Davidson arrived in Rangoon in April 1949, aged fifty-two, being sent there to cover the Karen war against the government of newly-independent Burma, and stayed about two months.
And I, in 1949, was there [in Burma] as a journalist: a few blissful months in the company of the gentlest of boy 'bearers', Maung Té-hung, who taught me to take flowers and candles to the lovely gods of the Shwé-Dagon, while he daintily performed the prettiest devotions. The memory, inerasable, of that small brown sobbing figure in its chequered lungyi, waving, wavering, meltingly abandoned on the Rangoon River jetty when I left, still brings back my own flooding tears which so astonished my companions in that beastly seaplane. […]

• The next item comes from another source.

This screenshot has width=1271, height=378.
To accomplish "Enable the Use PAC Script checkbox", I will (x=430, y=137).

Earlier in this story I've mentioned Maung Té-hung: my small, brown, loving companion for all my Burmese stay. We used to go out to the broad silvered lagoons north of Rangoon; chartering a small sampan, bathing and basking on the long slim banks of sand; we spent long contemplative hours among the gilded Buddhas of the great and wonderful Shwé Dagon pagoda, where the yellow-robed boy monks ate their rice among the golden gods and Maung Té-hung offered flowers to his favourite idol. When I moved into a room at the Pegu Club he came with me; none of the members—English civil servants working for the new State, senior employees of Burmah Oil, a bank manager perhaps—seemed to consider it odd. Thinking now, as I often do, of that enchanting and good boy, I feel a fraud: how could a man as selfish as I, one so generally unworthy, have been granted the sweet devotion that Maung Té-hung so unstintingly gave? …

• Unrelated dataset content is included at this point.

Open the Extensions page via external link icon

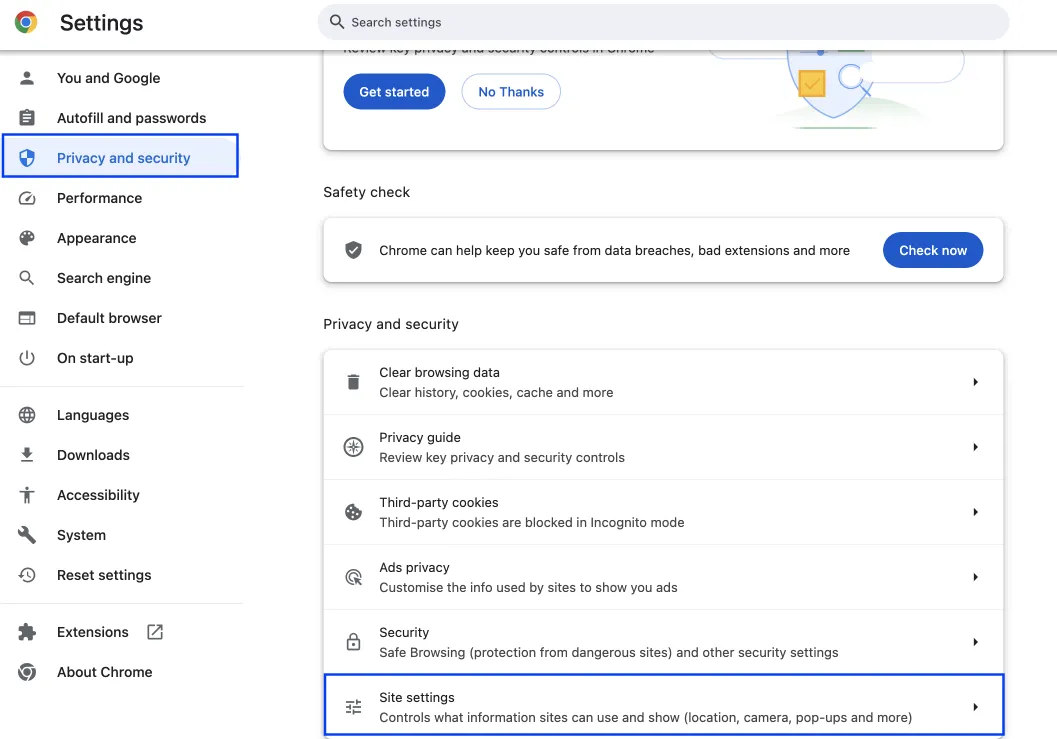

 A document of the British security services (National Archives (KV 2/2975/1), says Davidson arrived in Rangoon from Calcutta on 23 April and left it for Singapore on 26 June. Hence he must have spent about two months with Tay Ba.
The same security services documents says "it seems that he was particularly attached to Chinese youths in Rangoon [...] and doubtless will enjoy his stay in Singapore."

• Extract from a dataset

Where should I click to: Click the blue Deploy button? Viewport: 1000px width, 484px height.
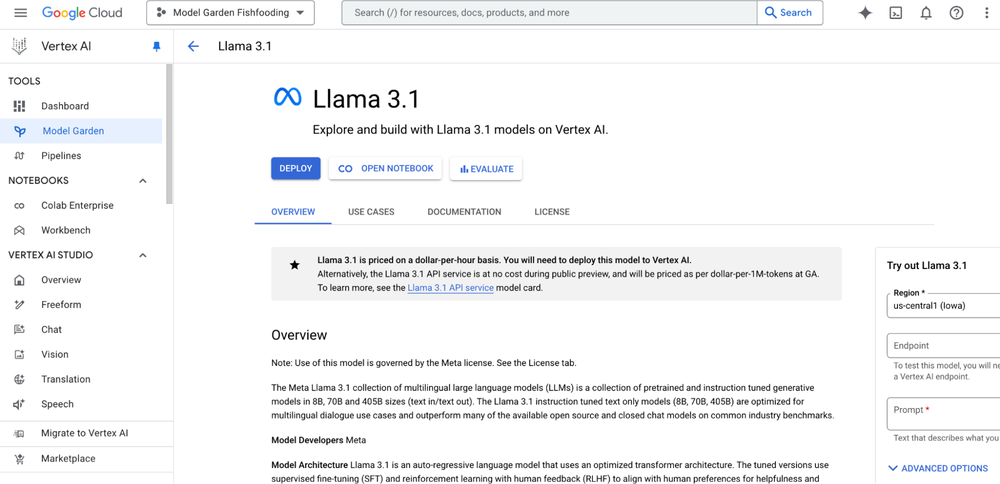[295, 169]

The security services said they had the support of the police in Rangoon in keeping him under observation for suspected communism. They had been warned of his intended visit by the Burmese embassy in New Delhi and had subjected him to a thorough search and investigation on arrival. The security services' observations about him with boys are apparently only incidental. All they had to report of him politically was that the Oriental Secretary in the British Embassy saw him and said he "struck him as being quite definitely Communist and he made biting references to the ' "fascist" Daily Mail' who were trying to re-introduce British imperialism into Burma."
 In Some Boys, Davidson calls the boy Maung Tay Ba. His name was most likely Htay Aung (ဌေးအောင်); Htay Ba does not correspond to any widely-used Burmese name. Burmese people do not use surnames, so this would have been the only name he had. Maung (မောင်) is a courtesy title for a male from birth until approximately twenty years old; it can also form part of a male given name, though probably not in this case as two-syllable names were the custom at the time of Davidson's visit.